Basically, I would like to be able to build a custom extractor without having to store it in a variable prior to using it.
This isn't a real example of how I would use it, it would more likely be used in the case of a regular expression or some other string pattern like construct, but hopefully it explains what I'm looking for:
def someExtractorBuilder(arg:Boolean) = new {
def unapply(s:String):Option[String] = if(arg) Some(s) else None
}
//I would like to be able to use something like this
val {someExtractorBuilder(true)}(result) = "test"
"test" match {case {someExtractorBuilder(true)}(result) => result }
//instead I would have to do this:
val customExtractor = someExtractorBuilder(true)

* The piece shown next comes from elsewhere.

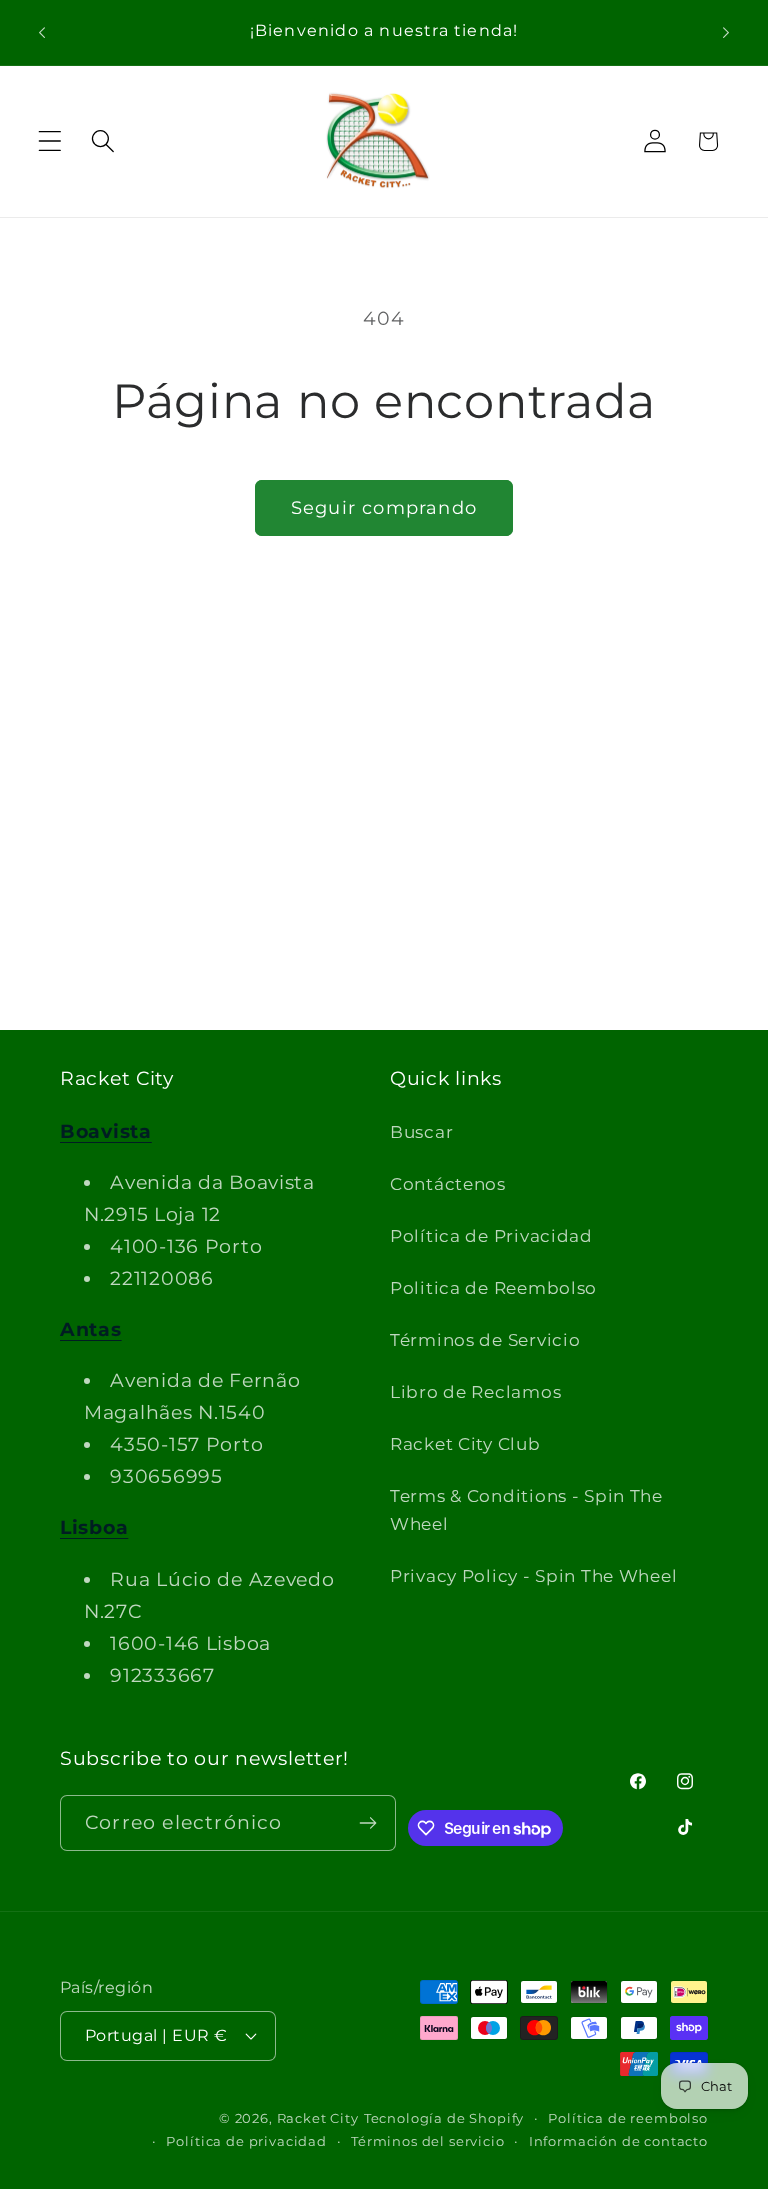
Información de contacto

val customExtractor(result) = "test"
"test" match {case customExtractor(result) => result}
When just doing a single custom extractor it doesn't make much difference, but if you were building a large list of extractors for a case statement, it could make things more difficult to read by separating all of the extractors from their usage.
I expect that the answer is no you can't do this, but I thought I'd ask around first :D
Parameterising extractors would be cool, but we don't have the resources to implement them right now.
Nope.
8.1.7 Extractor Patterns
An extractor pattern x (p 1 , . . . ,
p n ) where n ≥ 0 is of the same
syntactic form as a constructor
pattern. However, instead of a case
class, the stable identifier x denotes
an object which has a member method
named unapply or unapplySeq that
matches the pattern.
One can customize extractors to certain extent using implicit parameters, like this:
object SomeExtractorBuilder {
def unapply(s: String)(implicit arg: Boolean): Option[String] = if (arg) Some(s) else None
}
implicit val arg: Boolean = true
"x" match {
case SomeExtractorBuilder(result) =>
result
}
Unfortunately this cannot be used when you want to use different variants in one match, as all case statements are in the same scope. Still, it can be useful sometimes.

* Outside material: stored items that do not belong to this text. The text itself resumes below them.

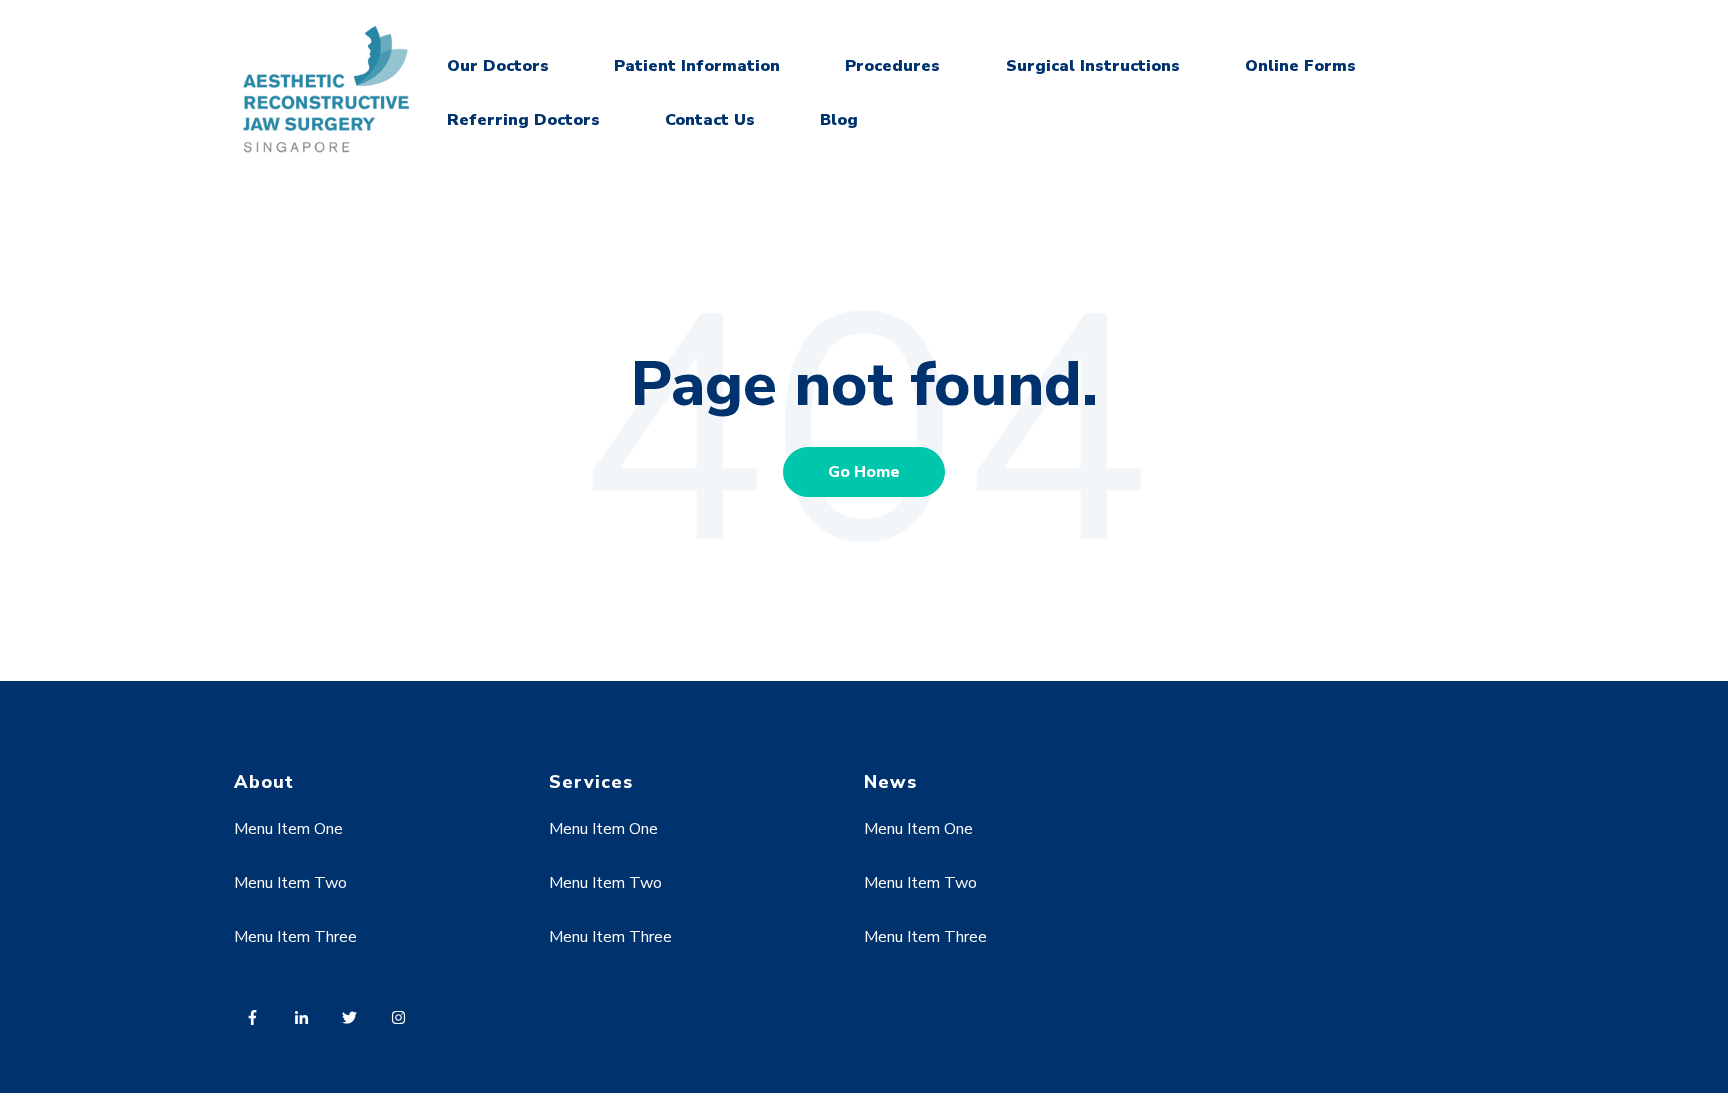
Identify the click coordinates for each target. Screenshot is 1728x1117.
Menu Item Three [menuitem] (295, 937)
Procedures (892, 66)
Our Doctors (498, 66)
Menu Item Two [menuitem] (290, 883)
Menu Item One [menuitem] (288, 829)
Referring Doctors (523, 120)
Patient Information (697, 66)
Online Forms (1300, 66)
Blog (839, 120)
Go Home (864, 472)
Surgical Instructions (1093, 66)
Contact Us (710, 120)
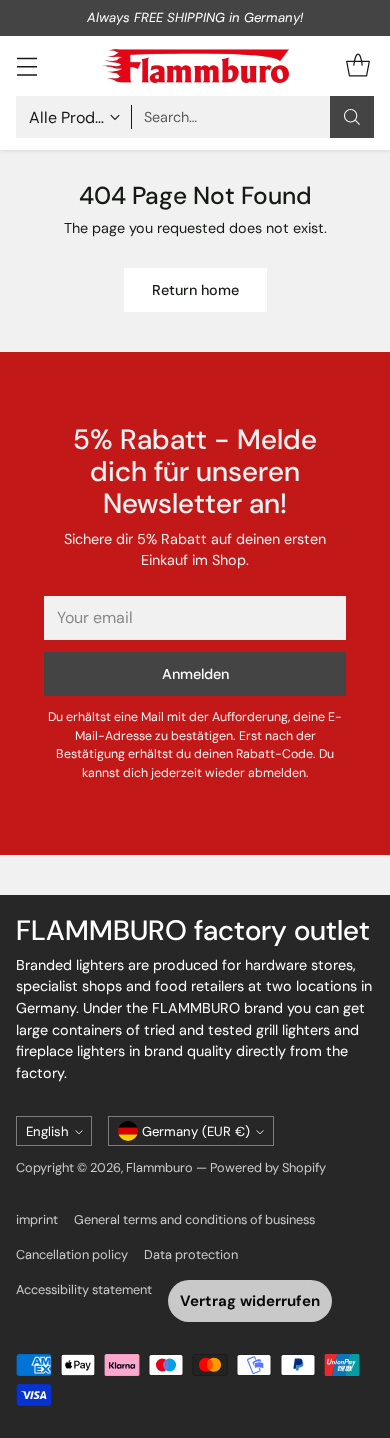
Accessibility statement (84, 1289)
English (47, 1131)
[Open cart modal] (357, 65)
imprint (37, 1219)
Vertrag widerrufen (250, 1301)
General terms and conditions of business (194, 1219)
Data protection (191, 1254)
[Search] (352, 117)
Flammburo (159, 1167)
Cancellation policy (72, 1254)
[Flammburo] (195, 66)
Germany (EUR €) (196, 1131)
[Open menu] (26, 65)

Late but there is a scalac plugin in one of my lib providing syntax ~(extractorWith(param), bindings):
x match {
case ~(parametrizedExtractor(param)) =>
"no binding"
case ~(parametrizedExtractor(param), (a, b)) =>
s"extracted bindings: $a, $b"
}
https://github.com/cchantep/acolyte/blob/master/scalac-plugin/readme.md
Though what you are asking isn't directly possible,
it is possible to create an extractor returning a contaner that gets evaluated value in the if-part of the case evaluation. In the if part it is possible to provide parameters.
object DateExtractor {
def unapply(in: String): Option[DateExtractor] = Some(new DateExtractor(in));
}
class DateExtractor(input:String){
var value:LocalDate=null;
def apply():LocalDate = value;
def apply(format: String):Boolean={
val formater=DateTimeFormatter.ofPattern(format);
try{
val parsed=formater.parse(input, TemporalQueries.localDate());
value=parsed
true;
} catch {
case e:Throwable=>{
false
}
}
}
}
Usage:
object DateExtractorUsage{
def main(args: Array[String]): Unit = {
"2009-12-31" match {
case DateExtractor(ext) if(ext("dd-MM-yyyy"))=>{
println("Found dd-MM-yyyy date:"+ext())
}
case DateExtractor(ext) if(ext("yyyy-MM-dd"))=>{
println("Found yyyy-MM-dd date:"+ext())
}
case _=>{
println("Unable to parse date")
}
}
}
}
This pattern preserves the PartialFunction nature of the piece of code. I find this useful since I am quite a fan of the collect/collectFirst methods, which take a partial function as a parameter and typically does not leave room for precreating a set of extractors.